TASK BRIEF: Reproduce every entry precisely as written.

INFORMATION:
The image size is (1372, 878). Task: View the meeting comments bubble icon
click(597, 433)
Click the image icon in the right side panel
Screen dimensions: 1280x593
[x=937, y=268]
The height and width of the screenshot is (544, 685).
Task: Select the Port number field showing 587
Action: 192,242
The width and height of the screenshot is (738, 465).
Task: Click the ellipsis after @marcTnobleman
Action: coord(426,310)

OUTPUT BELOW:
The image size is (1372, 878). Task: View the meeting comments bubble icon
click(597, 433)
Click the image icon in the right side panel
Screen dimensions: 1280x593
[x=937, y=268]
The height and width of the screenshot is (544, 685).
Task: Select the Port number field showing 587
Action: 192,242
The width and height of the screenshot is (738, 465).
Task: Click the ellipsis after @marcTnobleman
Action: coord(426,310)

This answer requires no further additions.